### Listed entries
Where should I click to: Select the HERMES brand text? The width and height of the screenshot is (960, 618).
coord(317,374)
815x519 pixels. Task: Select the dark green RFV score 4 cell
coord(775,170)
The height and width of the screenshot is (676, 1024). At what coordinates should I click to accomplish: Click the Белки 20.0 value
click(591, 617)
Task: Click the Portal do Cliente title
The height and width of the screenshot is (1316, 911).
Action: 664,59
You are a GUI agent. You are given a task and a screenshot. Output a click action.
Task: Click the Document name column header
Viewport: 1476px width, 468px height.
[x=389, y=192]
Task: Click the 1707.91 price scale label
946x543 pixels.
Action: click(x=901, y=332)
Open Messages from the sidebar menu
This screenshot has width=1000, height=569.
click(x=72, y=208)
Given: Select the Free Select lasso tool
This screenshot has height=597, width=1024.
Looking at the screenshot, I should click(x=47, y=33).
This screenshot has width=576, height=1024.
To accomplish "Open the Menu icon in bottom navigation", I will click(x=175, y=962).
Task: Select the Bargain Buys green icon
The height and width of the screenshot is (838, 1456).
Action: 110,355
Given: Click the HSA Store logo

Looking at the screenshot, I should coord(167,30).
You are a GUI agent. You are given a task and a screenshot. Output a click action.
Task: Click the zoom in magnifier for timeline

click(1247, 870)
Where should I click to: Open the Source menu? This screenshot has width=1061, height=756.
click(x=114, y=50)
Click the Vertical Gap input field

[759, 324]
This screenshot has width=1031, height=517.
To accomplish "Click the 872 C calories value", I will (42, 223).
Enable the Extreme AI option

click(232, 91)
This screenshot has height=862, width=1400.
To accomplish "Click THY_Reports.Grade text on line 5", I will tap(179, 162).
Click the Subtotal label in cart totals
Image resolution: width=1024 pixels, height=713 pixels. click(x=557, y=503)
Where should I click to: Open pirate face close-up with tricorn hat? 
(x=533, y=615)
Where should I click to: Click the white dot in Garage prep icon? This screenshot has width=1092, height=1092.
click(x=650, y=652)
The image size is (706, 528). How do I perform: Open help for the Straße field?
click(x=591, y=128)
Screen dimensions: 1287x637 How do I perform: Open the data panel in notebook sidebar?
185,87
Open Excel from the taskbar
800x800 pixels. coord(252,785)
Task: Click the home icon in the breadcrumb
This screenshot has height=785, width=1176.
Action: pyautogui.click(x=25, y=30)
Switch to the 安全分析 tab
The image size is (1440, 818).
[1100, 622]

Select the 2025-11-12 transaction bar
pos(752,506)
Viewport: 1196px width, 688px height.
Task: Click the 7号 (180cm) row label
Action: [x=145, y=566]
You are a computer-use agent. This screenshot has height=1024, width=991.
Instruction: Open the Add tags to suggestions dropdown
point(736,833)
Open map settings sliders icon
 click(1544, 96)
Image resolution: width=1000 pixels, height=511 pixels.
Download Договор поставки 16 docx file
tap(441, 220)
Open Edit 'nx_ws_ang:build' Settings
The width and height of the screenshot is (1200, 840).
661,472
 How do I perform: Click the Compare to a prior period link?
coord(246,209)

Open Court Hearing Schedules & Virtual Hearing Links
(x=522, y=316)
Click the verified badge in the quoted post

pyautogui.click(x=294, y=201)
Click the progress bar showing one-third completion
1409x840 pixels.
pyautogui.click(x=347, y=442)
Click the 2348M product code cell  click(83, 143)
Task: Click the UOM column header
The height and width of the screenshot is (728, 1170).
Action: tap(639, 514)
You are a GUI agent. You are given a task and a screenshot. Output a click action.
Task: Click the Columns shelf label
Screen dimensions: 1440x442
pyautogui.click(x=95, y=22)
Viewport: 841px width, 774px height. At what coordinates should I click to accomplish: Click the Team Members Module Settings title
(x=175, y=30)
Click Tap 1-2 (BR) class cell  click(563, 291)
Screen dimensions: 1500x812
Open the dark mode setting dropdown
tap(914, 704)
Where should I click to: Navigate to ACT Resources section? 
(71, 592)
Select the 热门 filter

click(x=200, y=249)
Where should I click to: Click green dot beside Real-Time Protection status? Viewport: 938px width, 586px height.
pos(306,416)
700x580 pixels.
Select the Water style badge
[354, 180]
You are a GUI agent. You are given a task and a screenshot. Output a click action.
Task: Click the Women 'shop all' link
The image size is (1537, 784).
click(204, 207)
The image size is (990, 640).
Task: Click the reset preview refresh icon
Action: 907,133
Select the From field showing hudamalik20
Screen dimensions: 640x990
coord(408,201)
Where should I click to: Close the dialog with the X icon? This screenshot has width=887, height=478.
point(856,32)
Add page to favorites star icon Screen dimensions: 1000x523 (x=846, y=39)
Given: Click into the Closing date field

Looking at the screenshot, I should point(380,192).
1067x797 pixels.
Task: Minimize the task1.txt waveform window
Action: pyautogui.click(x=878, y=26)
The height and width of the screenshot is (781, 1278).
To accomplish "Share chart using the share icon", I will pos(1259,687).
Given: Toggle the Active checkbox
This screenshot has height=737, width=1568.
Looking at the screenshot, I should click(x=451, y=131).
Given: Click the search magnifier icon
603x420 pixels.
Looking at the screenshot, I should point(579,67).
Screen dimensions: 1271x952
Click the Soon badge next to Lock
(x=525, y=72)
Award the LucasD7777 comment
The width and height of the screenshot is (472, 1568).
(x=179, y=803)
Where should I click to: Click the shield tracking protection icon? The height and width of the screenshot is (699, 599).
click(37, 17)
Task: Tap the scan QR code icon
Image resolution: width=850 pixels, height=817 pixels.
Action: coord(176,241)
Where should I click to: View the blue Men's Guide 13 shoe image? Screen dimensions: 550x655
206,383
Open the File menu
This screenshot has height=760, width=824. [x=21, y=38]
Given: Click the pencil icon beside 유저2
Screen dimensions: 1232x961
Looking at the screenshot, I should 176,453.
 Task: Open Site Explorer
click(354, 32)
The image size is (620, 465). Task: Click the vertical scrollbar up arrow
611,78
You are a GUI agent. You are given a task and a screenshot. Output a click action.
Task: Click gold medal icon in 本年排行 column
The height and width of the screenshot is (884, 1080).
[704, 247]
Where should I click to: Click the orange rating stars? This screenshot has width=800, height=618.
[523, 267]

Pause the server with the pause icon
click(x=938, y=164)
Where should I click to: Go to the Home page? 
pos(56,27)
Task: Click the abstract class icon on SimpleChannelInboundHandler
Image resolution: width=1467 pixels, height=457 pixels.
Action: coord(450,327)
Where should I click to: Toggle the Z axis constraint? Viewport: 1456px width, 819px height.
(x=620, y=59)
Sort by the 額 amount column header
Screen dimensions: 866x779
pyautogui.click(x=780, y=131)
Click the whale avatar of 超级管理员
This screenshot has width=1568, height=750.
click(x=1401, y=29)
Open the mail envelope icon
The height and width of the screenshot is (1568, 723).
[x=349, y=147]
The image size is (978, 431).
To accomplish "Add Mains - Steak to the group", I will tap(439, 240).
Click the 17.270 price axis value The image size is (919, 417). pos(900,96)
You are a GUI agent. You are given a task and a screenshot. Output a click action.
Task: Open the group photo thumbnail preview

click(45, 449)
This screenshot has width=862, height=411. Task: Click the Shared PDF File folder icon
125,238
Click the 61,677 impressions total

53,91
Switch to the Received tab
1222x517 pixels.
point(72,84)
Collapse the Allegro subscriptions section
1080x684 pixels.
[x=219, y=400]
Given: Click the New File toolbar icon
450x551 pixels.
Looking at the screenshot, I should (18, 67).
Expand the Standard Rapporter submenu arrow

### The problem
Your response should hold the lines from the first line of the entries above through the line with "Task: Click the 1707.91 price scale label", each retyped exactly, and nothing else.

### Result of the task
Where should I click to: Select the HERMES brand text? The width and height of the screenshot is (960, 618).
coord(317,374)
815x519 pixels. Task: Select the dark green RFV score 4 cell
coord(775,170)
The height and width of the screenshot is (676, 1024). At what coordinates should I click to accomplish: Click the Белки 20.0 value
click(591, 617)
Task: Click the Portal do Cliente title
The height and width of the screenshot is (1316, 911).
Action: 664,59
You are a GUI agent. You are given a task and a screenshot. Output a click action.
Task: Click the Document name column header
Viewport: 1476px width, 468px height.
[x=389, y=192]
Task: Click the 1707.91 price scale label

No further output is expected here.